Some might think of it as an innovation that could beat the Turing Test and be indistinguishable in the way it communicates with a human. This is what most chatbot developers hope for but few achieve. A chatbot is unique like a baby and based on its programming and exposure, learns and evolves over time. Based on the kind of artificial intelligence (AI) and levels of natural language processing (NLP) involved, a chatbot could respond more intelligently than others.
Broadly, chatbots could be rule based or AI based. The rule based ones have functionalities limited to what they have been programmed to do. The AI based ones, uses high levels of NLP and evolves as it converses with more people.
But the reality is that many of the chatbots you find today are just not smart enough to hold intelligent conversations or give advice. If all a chatbot can do is telling account balance, it’s not really serving much of a purpose. An intelligent chatbot must not only tell the current account balance, but also initiate a fund transfer, pay a bill, report recent spending activity, and give financial advice. What would be even more desirable would be to use predictive analytics to suggest personalized financial advice or caution a customer regarding fees that would be incurred due to a future transaction that would take place during an overseas travel.
GIGO All the Way
However, like all man made systems, there is a risk of chatbot behaving strangely. Most machines work on the garbage in garbage out (GIGO) concept. So if the bot has not been programmed well, it is highly likely that it will give out some absurd or unintelligible responses.
Also, the financial world has been at the receiving end of being accused of wrong doing and malpractice. Hence it is important that a chatbot must interact with a customer in a way that inspires trust. As we make instructions simpler to perform transactions, we should also pay attention to the fact that it is their hard earned money we are dealing with. Hence, it is important that chatbots behave intelligently without being too pushy about making suggestions or cross selling.
The advantage of using artificial intelligence to interact with customers is the nature of relationship that is created between a chatbot and a human. It involves human elements combined with technology that makes certain processes and tasks more efficient and effective for millennials. A good chatbot helps their customers to conduct financial business on their own terms with the tools they are most comfortable with. Banks in turn can gather data from every interaction in order to learn more about their customers and use these insights to make their chatbots better.

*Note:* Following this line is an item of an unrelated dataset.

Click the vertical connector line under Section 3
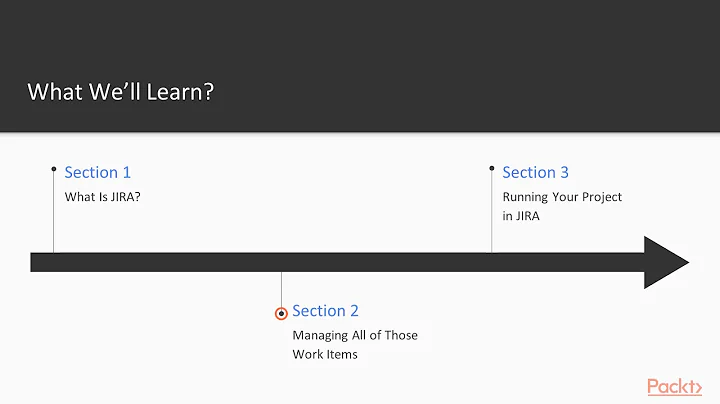720x404 pixels. click(492, 215)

To serve customers better with bots, banks would have to:
Feed the chatbot with existing content (process / technical / non-technical / compliance) so that they can provide accurate responses to general queries.
Seamlessly integrate front end and back end systems to make it easy for the chatbot to access transactional data as part of a conversation.
Build a trigger based system that pushes useful insights with respect to customer activity.
Build a self-learning chatbot that evolves based on its interaction with different customers so that they can offer personalized financial advice based on a customer’s financial activity.
Engaging the Future
Banks can solve the problems they have with engaging millennials by speaking their language; the language of convenience. For this, banks can leverage technology to help the younger generation in creating a stable financial future. That could be defined as a mutually beneficial relationship.
While some might see chatbots as an evolution of user interface others might view it as the next wave of disruption. Whichever the case, the outcomes are similar. In the case of evolution, the fittest survive. In the case of disruption, innovators succeed.